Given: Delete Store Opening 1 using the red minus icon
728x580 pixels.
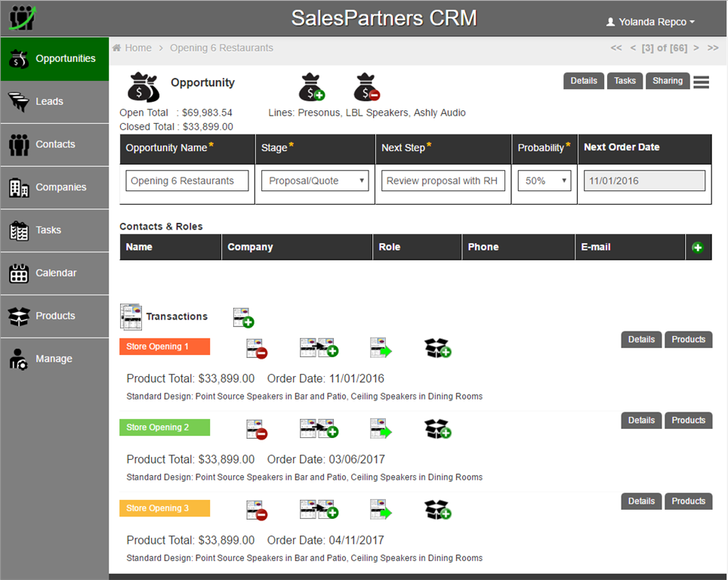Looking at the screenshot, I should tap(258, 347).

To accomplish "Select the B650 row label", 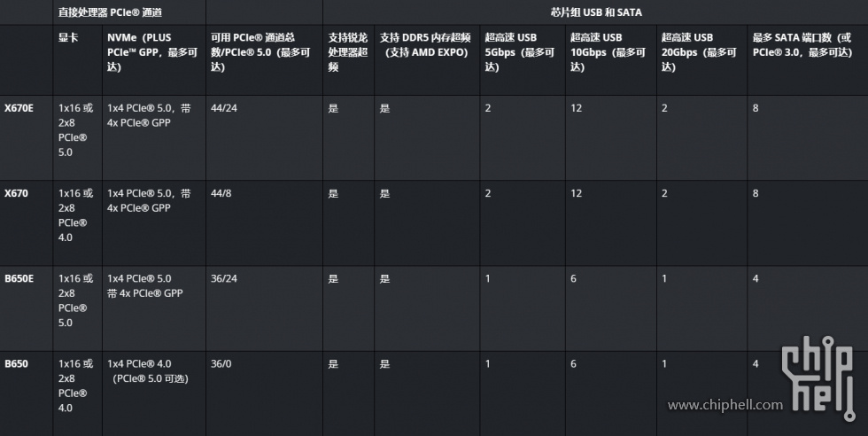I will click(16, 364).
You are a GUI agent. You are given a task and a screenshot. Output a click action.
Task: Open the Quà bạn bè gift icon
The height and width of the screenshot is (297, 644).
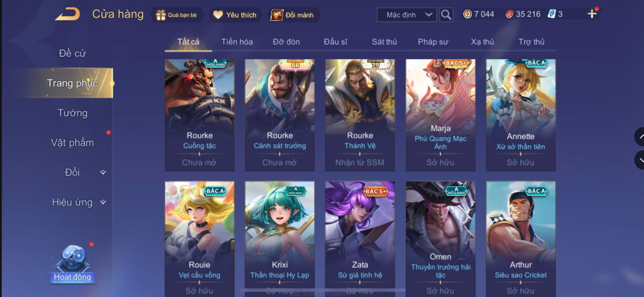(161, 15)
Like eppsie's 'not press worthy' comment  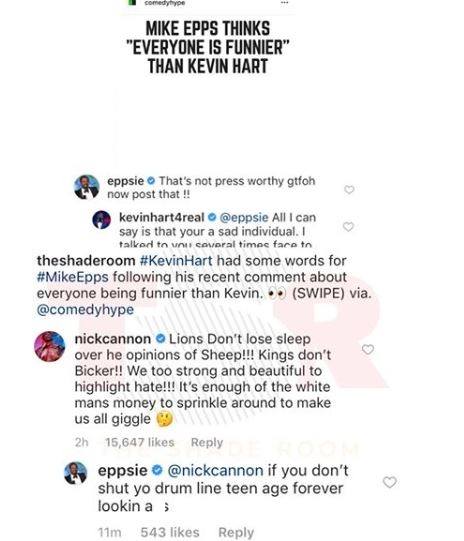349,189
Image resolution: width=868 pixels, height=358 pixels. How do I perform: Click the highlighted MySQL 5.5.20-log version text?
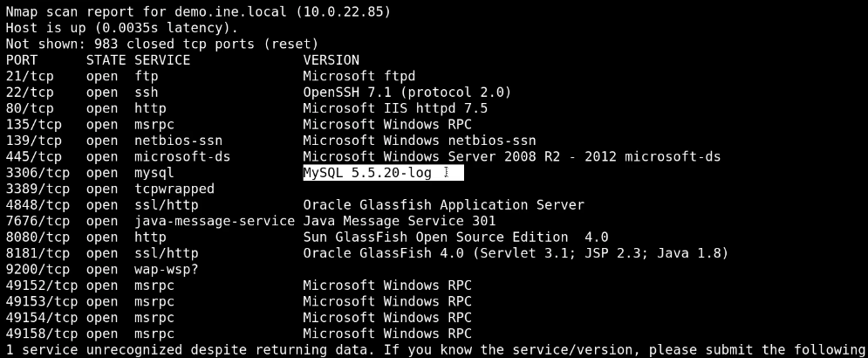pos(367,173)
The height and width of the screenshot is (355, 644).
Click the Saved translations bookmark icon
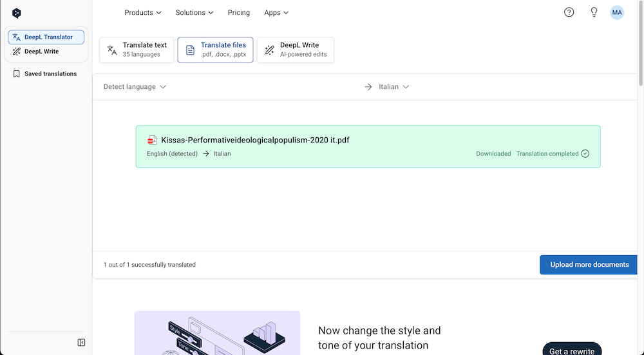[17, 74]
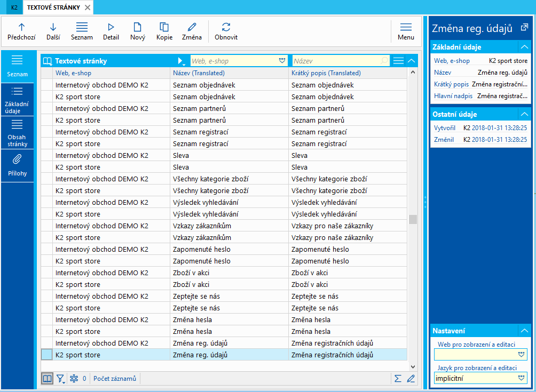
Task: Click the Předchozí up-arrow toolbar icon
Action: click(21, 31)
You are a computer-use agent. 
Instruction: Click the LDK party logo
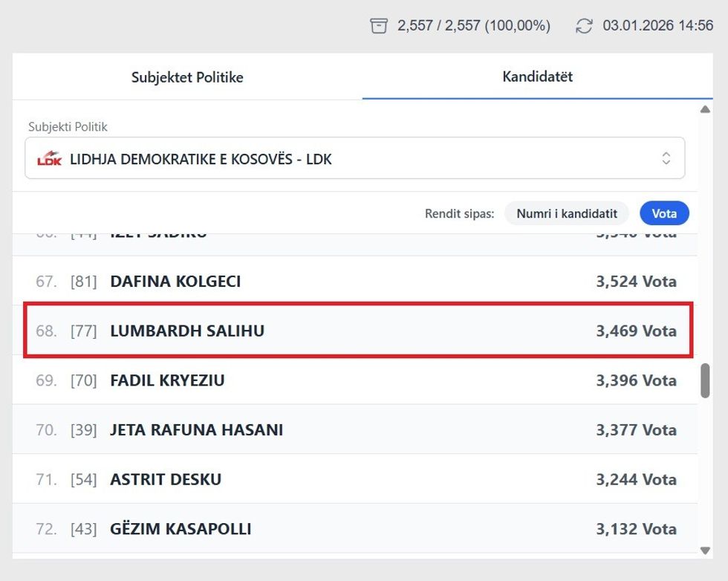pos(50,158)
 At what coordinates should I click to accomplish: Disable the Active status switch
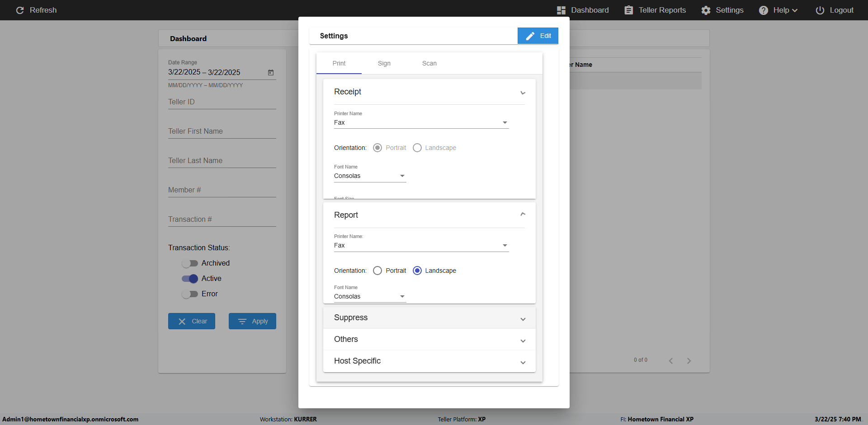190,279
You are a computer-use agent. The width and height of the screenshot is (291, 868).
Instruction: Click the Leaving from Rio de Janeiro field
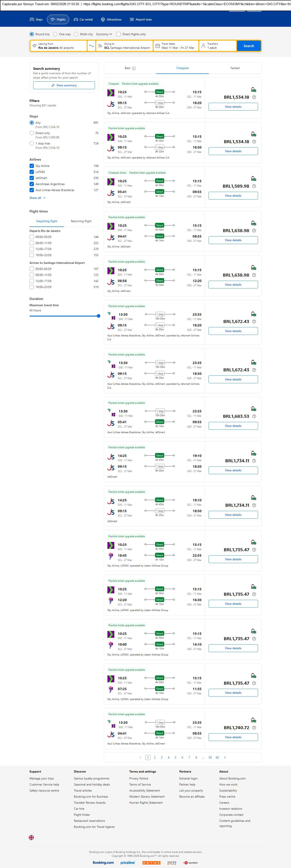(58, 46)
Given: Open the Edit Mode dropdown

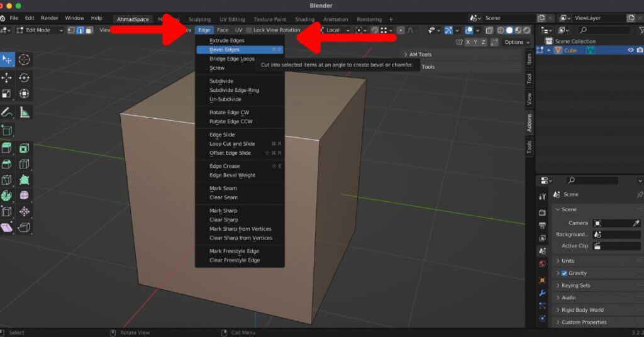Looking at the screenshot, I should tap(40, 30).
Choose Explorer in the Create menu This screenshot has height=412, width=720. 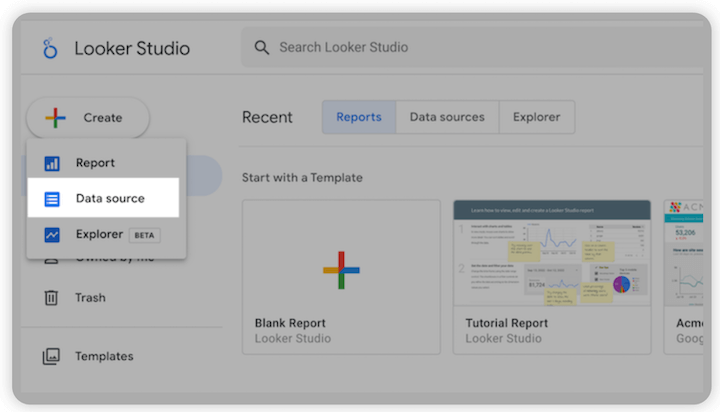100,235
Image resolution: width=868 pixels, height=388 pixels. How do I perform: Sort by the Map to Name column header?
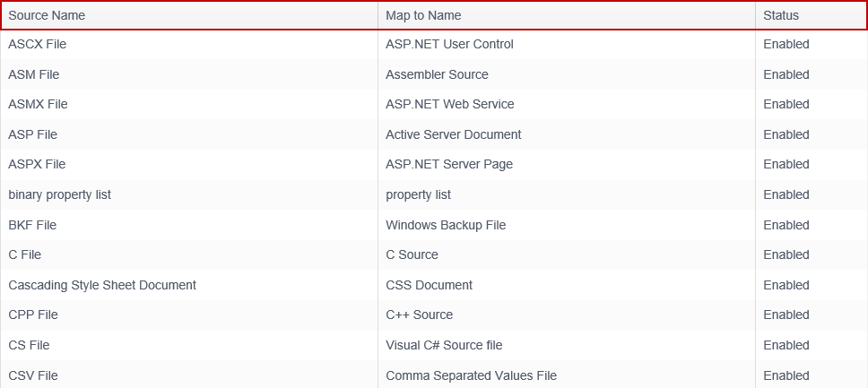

--

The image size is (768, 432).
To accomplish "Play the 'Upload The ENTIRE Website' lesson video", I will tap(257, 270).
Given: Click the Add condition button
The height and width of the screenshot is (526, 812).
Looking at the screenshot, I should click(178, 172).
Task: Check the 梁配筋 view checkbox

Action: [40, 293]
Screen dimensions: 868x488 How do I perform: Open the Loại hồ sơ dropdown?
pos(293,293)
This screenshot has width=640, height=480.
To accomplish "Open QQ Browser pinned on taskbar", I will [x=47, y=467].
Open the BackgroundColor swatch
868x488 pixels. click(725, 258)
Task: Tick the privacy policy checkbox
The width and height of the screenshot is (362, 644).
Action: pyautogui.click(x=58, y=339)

Exercise aim = Match on "computer" and copy out every line of the entries that contains it.

Answer box =
You are a computer-use agent. 
You are a computer-use agent. The width and height of the screenshot is (291, 868).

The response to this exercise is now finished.